Pharmacokinetic studies on the extended-release tablets of lovastatin in human volunteers

Aim: To study the pharmacokinetics of lovastatin after a single and multiple oral doses of extended-release lovastatin tablets in 20 healthy Chinese volunteers by LC-MS/MS. Methods: Lovasatatin is quantitatively determined by LC-MS/MS using positive ion detection with selected reaction monitoring (SRM). Extended-release or convention tablets were given to 20 healthy volunteers single dose(40 mg) or multiple doses (20 mg × 6) in a two-way crossover design. Blood was drawn at different intervals after treatment. Results: The LC-MS/MS method was proved to be linear over the range of 0.05-10.0 ng/mL of lovastatin with limit of quantitation of 0.05 ng/mL. Compared with conventional tablet, the relative bioavailability of lovastatin ER is about (148.5 ± 43.1) % and (140.7 ± 32.8) % after single or multiple doses, respectively.
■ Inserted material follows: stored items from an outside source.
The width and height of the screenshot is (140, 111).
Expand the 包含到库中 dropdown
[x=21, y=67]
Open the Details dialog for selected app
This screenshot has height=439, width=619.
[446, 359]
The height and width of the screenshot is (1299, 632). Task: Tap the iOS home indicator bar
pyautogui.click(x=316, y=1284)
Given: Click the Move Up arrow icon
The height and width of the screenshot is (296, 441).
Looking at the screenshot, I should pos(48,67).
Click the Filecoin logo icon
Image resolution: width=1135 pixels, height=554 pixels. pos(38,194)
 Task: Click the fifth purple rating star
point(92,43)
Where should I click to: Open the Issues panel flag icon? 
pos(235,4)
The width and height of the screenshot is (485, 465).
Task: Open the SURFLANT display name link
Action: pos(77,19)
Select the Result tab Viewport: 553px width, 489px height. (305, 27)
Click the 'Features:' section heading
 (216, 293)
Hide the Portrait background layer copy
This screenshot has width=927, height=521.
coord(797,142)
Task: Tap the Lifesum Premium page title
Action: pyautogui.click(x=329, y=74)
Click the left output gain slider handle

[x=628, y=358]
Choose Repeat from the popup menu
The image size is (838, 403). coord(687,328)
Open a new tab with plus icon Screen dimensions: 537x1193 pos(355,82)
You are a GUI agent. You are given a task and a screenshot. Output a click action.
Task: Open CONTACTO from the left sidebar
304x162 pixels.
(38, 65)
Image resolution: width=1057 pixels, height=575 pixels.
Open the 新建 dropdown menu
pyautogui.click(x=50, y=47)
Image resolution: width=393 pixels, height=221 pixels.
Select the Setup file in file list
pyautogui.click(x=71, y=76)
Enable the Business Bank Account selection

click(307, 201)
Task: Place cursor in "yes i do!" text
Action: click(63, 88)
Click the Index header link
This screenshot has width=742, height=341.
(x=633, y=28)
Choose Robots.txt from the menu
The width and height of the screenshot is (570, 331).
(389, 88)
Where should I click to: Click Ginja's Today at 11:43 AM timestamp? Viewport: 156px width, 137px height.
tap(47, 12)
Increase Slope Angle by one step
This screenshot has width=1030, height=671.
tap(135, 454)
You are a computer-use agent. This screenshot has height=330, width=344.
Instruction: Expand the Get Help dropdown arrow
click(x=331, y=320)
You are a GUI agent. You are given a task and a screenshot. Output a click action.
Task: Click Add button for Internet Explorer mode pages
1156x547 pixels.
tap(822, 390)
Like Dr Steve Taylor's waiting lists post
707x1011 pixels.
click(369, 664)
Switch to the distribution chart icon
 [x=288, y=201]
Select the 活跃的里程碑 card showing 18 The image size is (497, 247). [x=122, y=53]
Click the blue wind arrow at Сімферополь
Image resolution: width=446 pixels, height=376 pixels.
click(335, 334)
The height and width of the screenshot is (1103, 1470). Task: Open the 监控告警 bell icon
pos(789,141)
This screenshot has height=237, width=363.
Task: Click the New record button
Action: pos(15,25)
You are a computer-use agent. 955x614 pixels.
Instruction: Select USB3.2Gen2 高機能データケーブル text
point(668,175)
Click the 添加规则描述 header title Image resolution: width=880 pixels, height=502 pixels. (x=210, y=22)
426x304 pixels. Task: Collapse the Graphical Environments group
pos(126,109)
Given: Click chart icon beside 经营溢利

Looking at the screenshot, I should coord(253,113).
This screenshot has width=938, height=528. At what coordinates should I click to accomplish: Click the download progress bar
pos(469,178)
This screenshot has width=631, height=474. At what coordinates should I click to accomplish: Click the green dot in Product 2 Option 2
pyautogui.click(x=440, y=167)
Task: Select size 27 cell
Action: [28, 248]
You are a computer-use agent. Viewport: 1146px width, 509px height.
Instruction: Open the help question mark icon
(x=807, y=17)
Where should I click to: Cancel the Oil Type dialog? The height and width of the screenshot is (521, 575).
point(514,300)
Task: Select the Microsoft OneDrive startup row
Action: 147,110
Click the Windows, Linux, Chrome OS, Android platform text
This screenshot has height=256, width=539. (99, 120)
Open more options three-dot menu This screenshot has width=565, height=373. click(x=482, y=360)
The pharmacokinetic parameters of lovastatin after single dose were as follows: MRT were (14.61 ± 7.27) h and (29.72 ± 17.22)h, t_max were (4.2 ± 2.1)h and (12.3 ± 7.5) h, c_max were (1.98 ± 1.01) ng/mL and 1.64 ± 0.62) ng/mL, and t_1/2 were (12.16 ± 5.18) h and (18.17 ± 10.78) h for conventional tablet and lovastatin ER, respectively. The mean steady state concentrations (c_ss) of lovastatin after six consecutive days treatment with the two formulations were (0.57 ± 0.27) and (0.80 ± 0.43) ng/mL with fluctuate degree (DF) of 2.64 ± 1.10 and 0.97 ± 0.36, respectively. Conclusions: Compared with the conventional tablet, the lovastatin ER shown a delayed t_max, lower c_max and higher bioavailability.